The nation’s eight largest and most complex banks will be required to provide information about their response to events surrounding the coronavirus (COVID-19) in “targeted” resolution plans due to the Federal Reserve and Federal Deposit Insurance Corp. (FDIC) by July 1, 2021.
The two agencies, in an announcement Wednesday, said they had provided the information needed in the targeted plans. The targeted plans, provided for under rule changes adopted late last year, are a subset of a full resolution plan, or “living will,” describing the firms’ strategy for rapid and orderly resolution in bankruptcy should they experience material financial distress or failure.
The 2021 targeted plans will be the first such plans required under last year’s final rule.
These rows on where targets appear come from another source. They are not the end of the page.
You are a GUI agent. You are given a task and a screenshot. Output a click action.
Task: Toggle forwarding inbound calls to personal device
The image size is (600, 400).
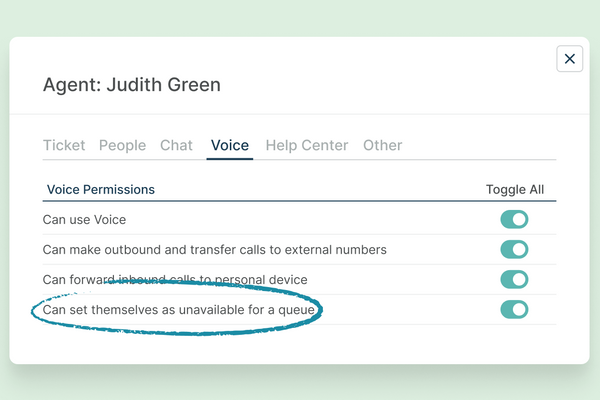pyautogui.click(x=514, y=279)
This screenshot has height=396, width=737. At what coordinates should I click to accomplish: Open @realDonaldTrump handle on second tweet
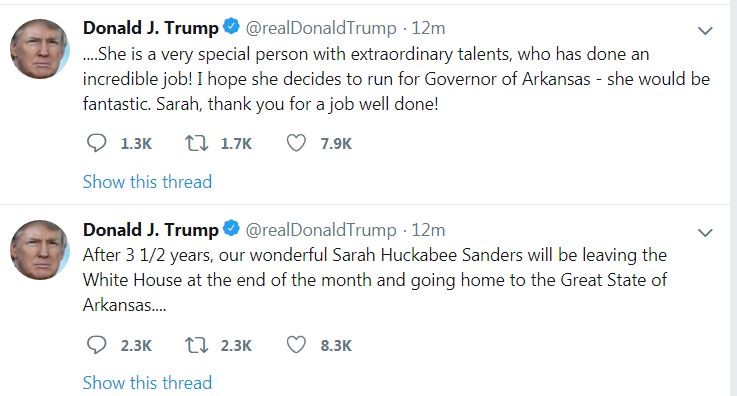click(x=321, y=230)
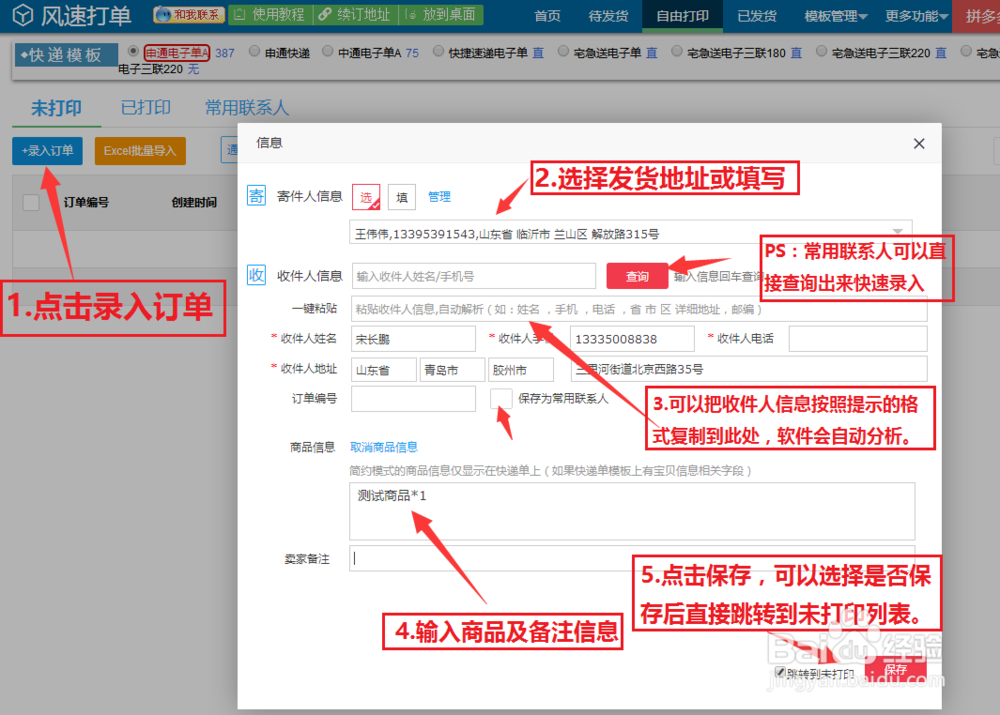Open the 待发货 menu item
The image size is (1000, 715).
[608, 16]
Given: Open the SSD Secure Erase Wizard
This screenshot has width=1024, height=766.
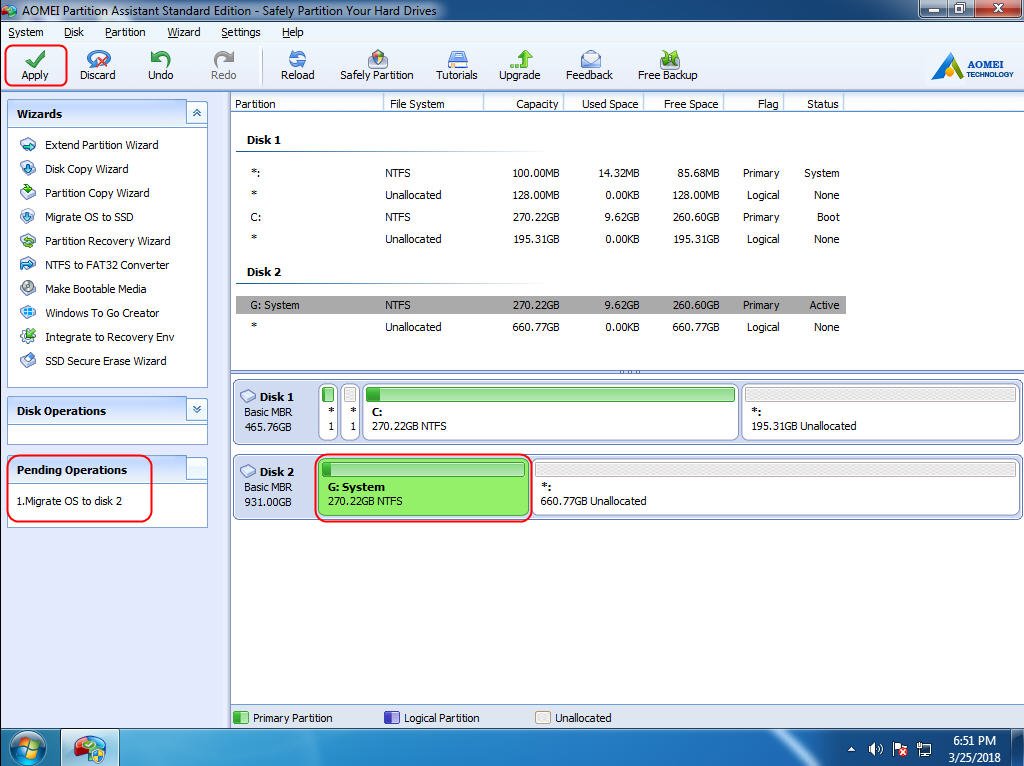Looking at the screenshot, I should point(105,361).
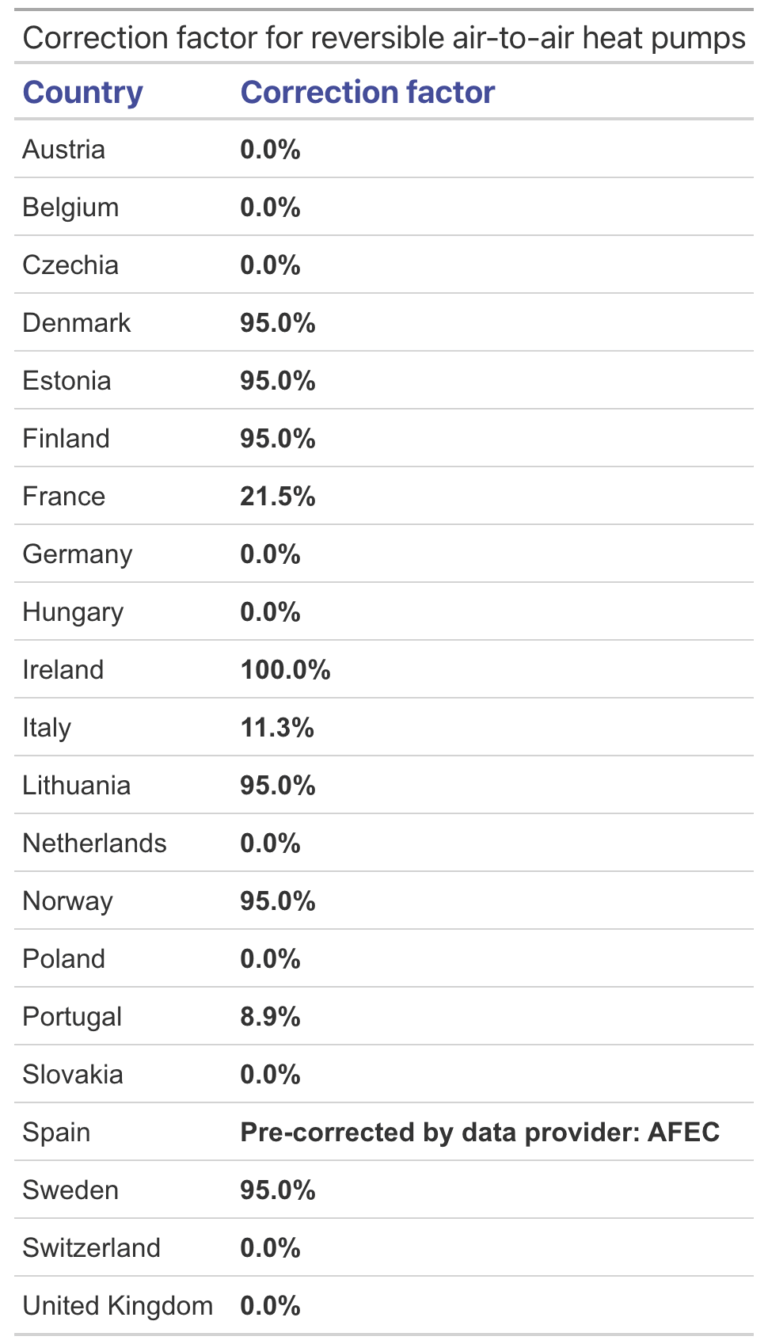Screen dimensions: 768x1344
Task: Click the Portugal 8.9% value
Action: pos(270,1016)
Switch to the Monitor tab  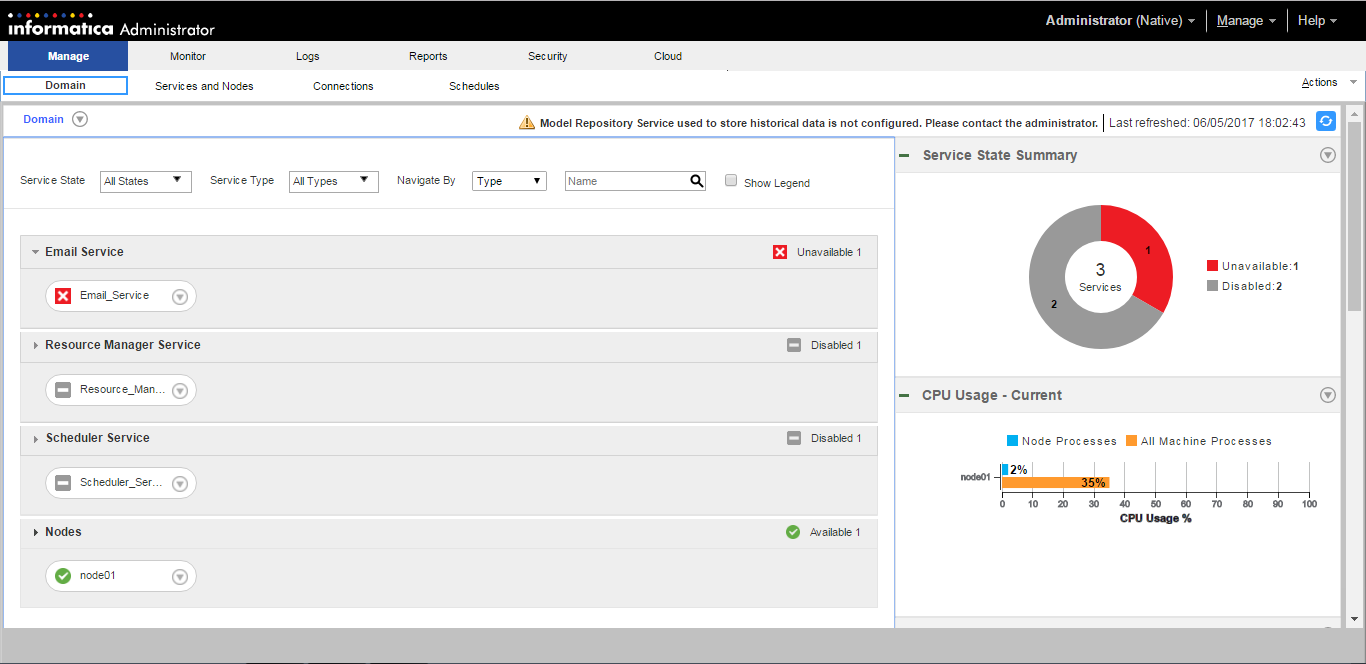coord(188,56)
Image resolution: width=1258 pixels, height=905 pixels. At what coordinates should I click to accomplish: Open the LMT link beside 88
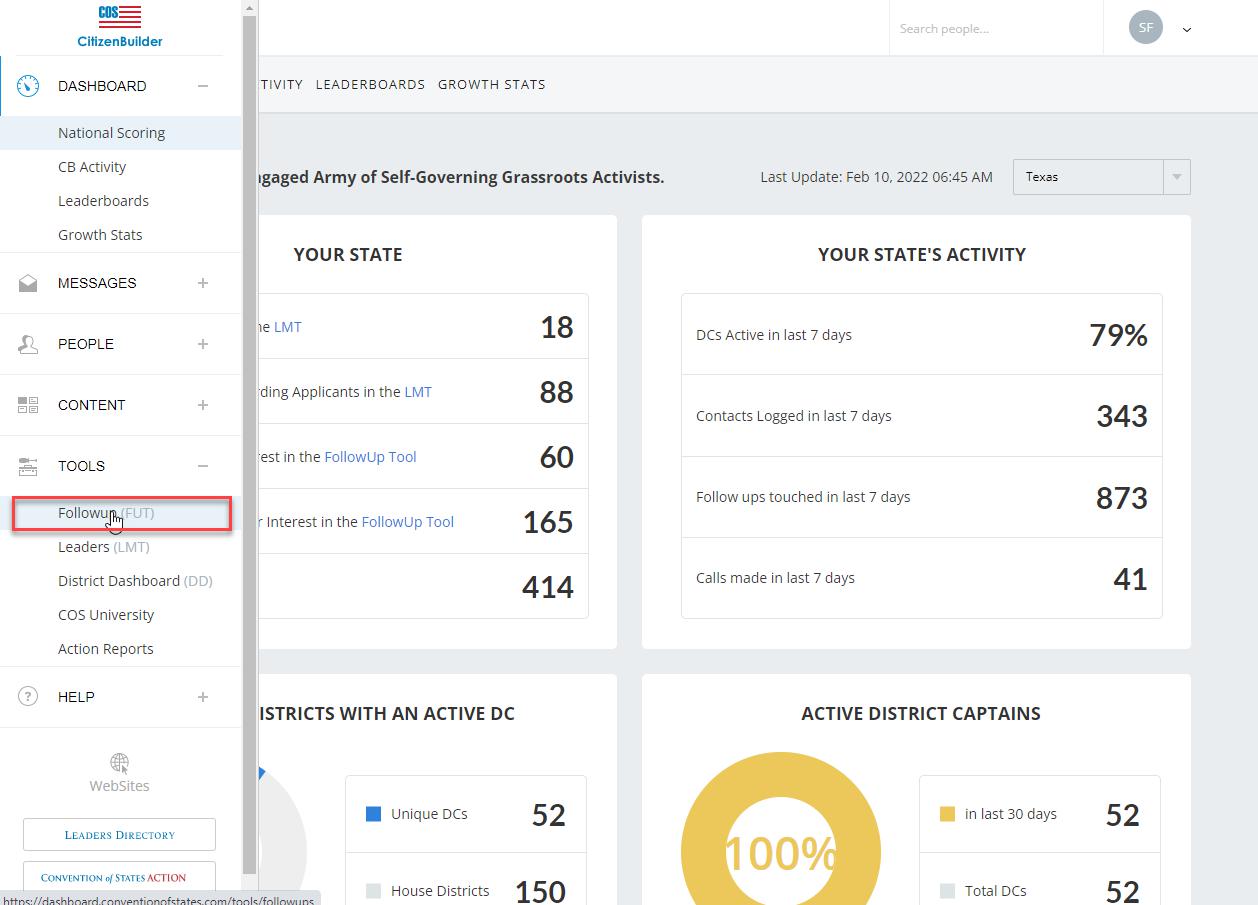418,392
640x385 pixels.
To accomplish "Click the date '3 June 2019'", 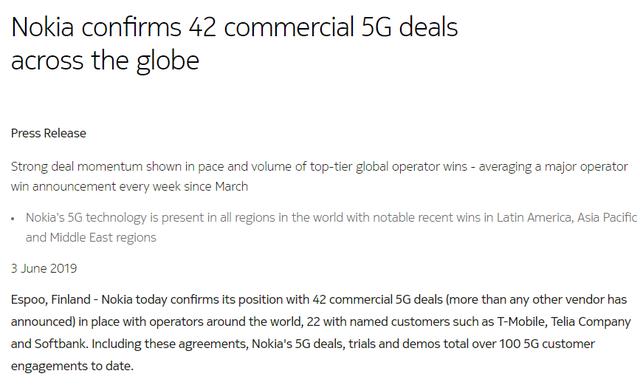I will coord(44,268).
As the agencies explained in their letters this week to covered institutions, the targeted plan must include core elements of a firm’s resolution plan – such as capital, liquidity, and recapitalization strategies – and show how the firm has integrated changes to and lessons learned from its response to the coronavirus into its resolution planning process.
Last year, regulators found shortcomings in the full resolution plans of Bank of America, Bank of New York Mellon, Citigroup, Morgan Stanley, State Street, and Wells Fargo. (Examples included measures of capital and liquidity at relevant subsidiaries.) The letters issued this week let certain unnamed banks (or bank) know that their action plan submitted this March addressing those shortcomings were “making progress.” Any remaining shortcomings would be reviewed in connection with review of the 2021 “targeted” plan, they said. (The plans of the other two banks in last year’s process – Goldman Sachs and J.P. Morgan Chase – exhibited no shortcomings, the agencies said then.)
Separately from the resolution plans, the FDIC and Fed this week said they also recently completed a review of “critical operations,” which are operations at certain firms whose failure or discontinuance would threaten U.S. financial stability, and informed the firms of their findings. The regulators said they plan to complete another such review by July 2022 that will include a “further, broader evaluation of the framework used to identify critical operations.”